Understand, this is an issue of vital importance, God told Paul a secret. Unsearchable simply means that which had never been made know, that which could never be search out about Jesus. The idea that Paul was simply taking the same message taught by John, taught by the 12 apostles, taught by Jesus during his earthly ministry, but Paul was taking that message in a different direction, same message, different direction. Something was different with Paul and something began with the apostle Paul. When Paul talks about placing no confidence in the flesh, he’s contrasting having Jesus’ righteousness freely imputed to the account of the believer with those who suppose that they can merit a righteous standing before God through commitment, through their performance, through their production.

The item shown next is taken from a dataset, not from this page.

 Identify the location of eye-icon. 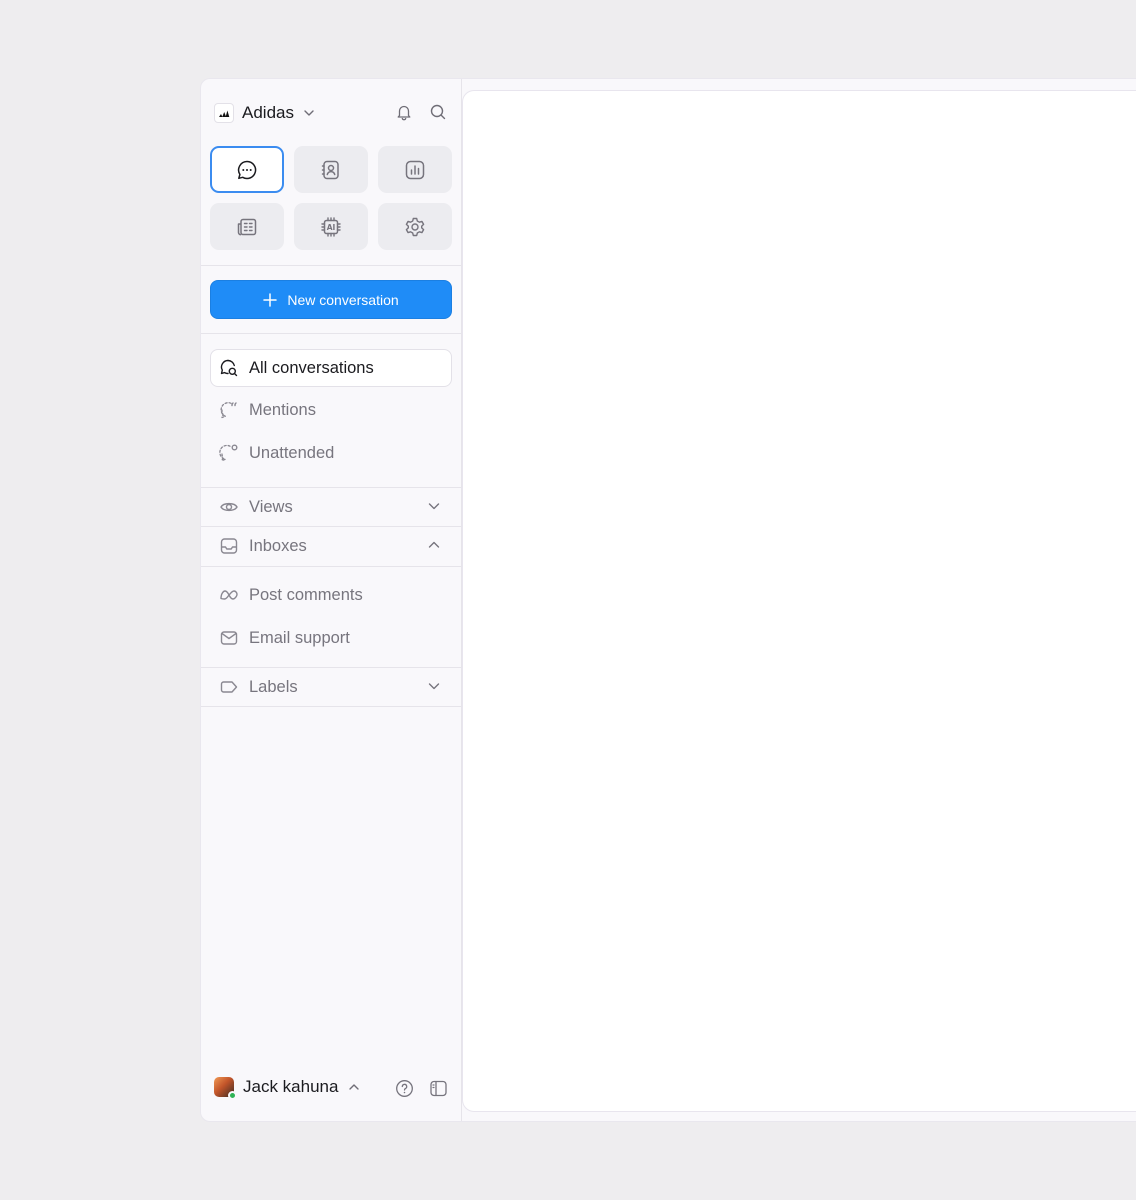
(229, 507).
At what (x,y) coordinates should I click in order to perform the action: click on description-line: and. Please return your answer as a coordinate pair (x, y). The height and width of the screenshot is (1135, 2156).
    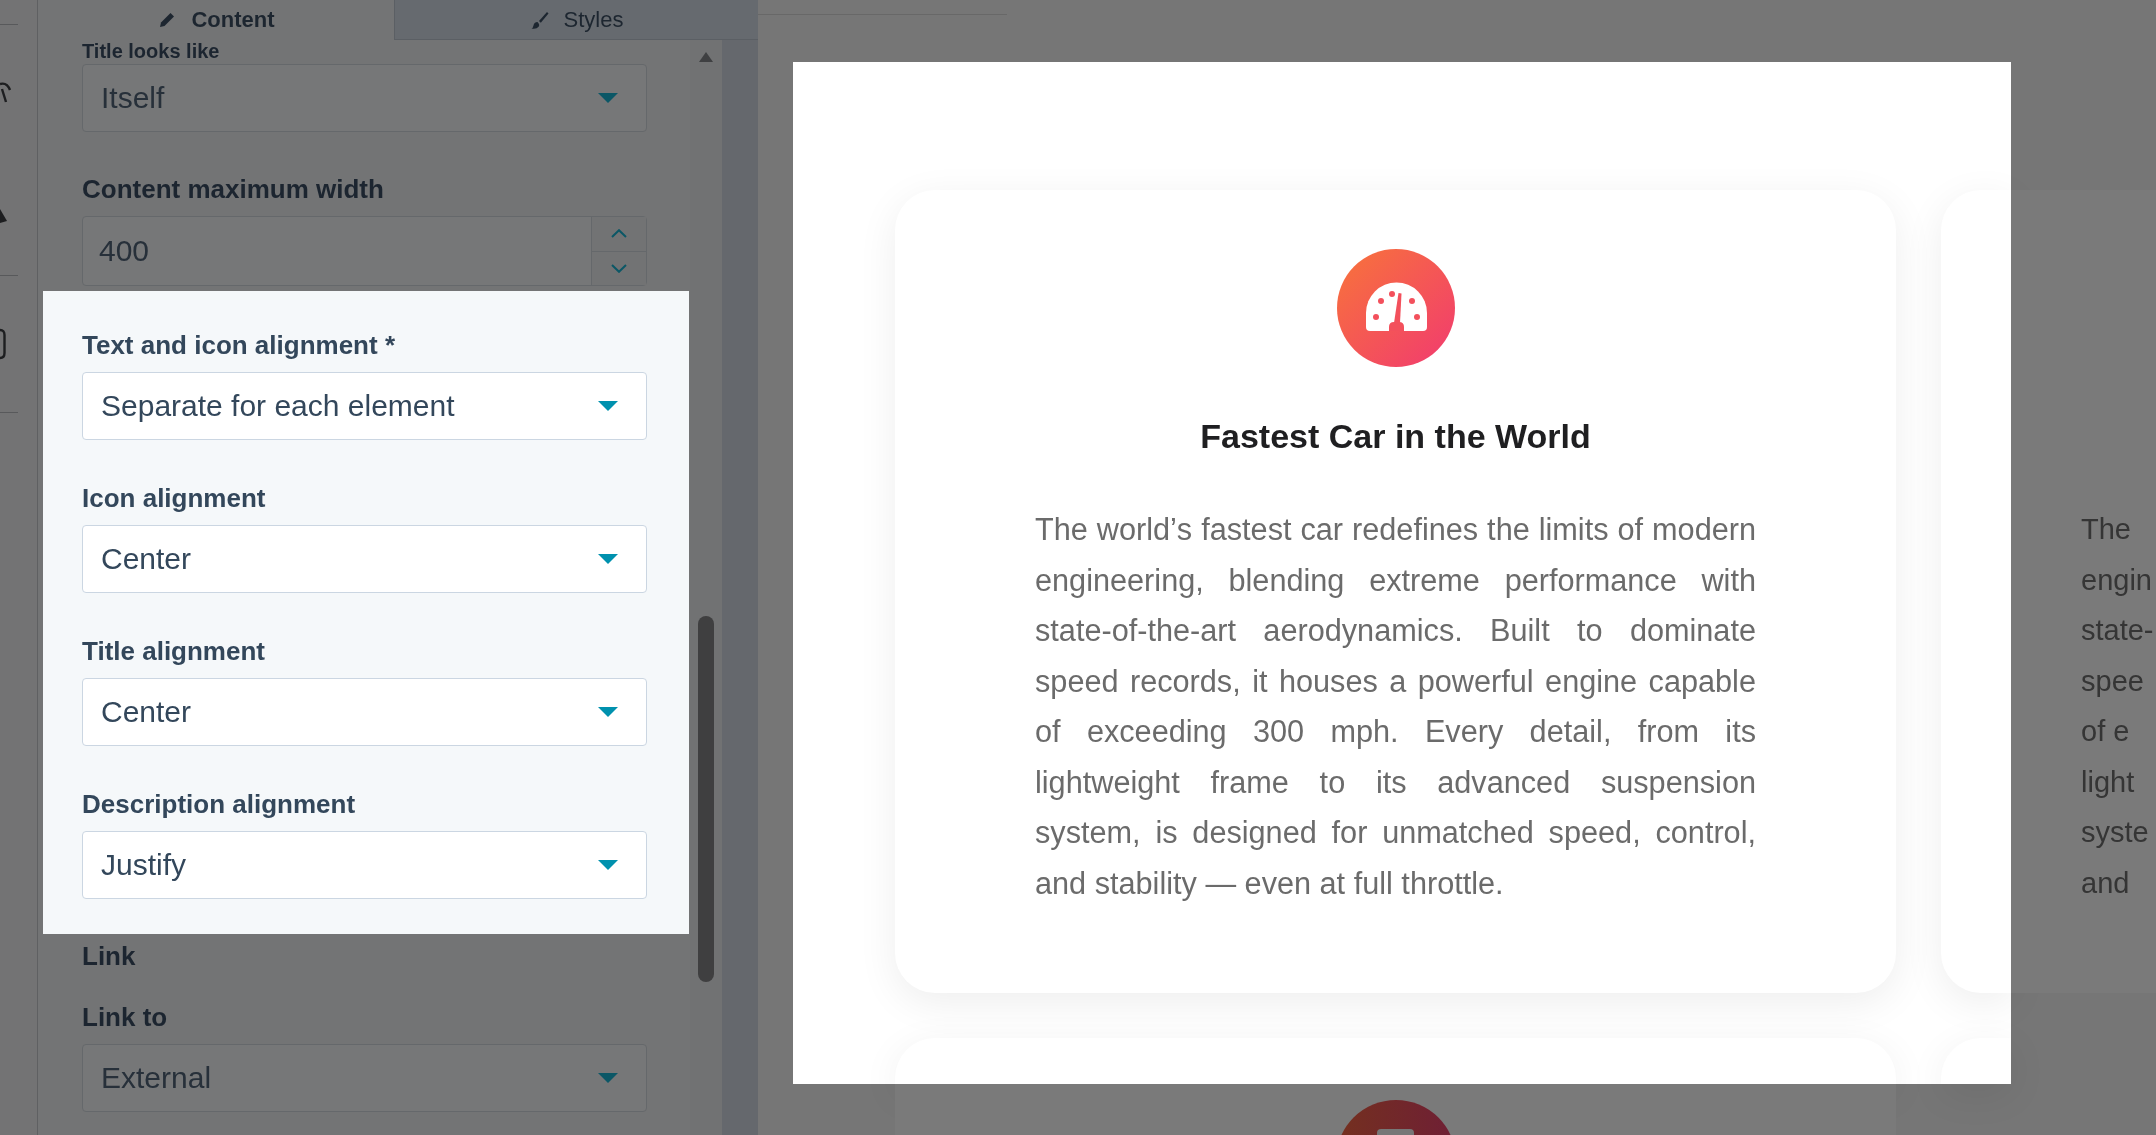
    Looking at the image, I should click on (2106, 883).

It’s only when we come to properly understand God from his perspective concerning ourselves, both before we came to understand Paul’s message and then what we are and who we are after we have believed Paul’s message and have been joined to God’s son, then we can be capable of viewing others and relating to others accordingly who are also members of the Savior’s body, of his flesh and of his bones. Ministers of righteousness teach the successful Christian life is all about reformed doing and commitments, they teach it wrong according to the apostle Paul. It’s all about transformed thinking. According to our apostle, the battle is taking place between the ears, between fleshy thinking and divine thinking. God’s work in us, not our work for God, major difference.


----------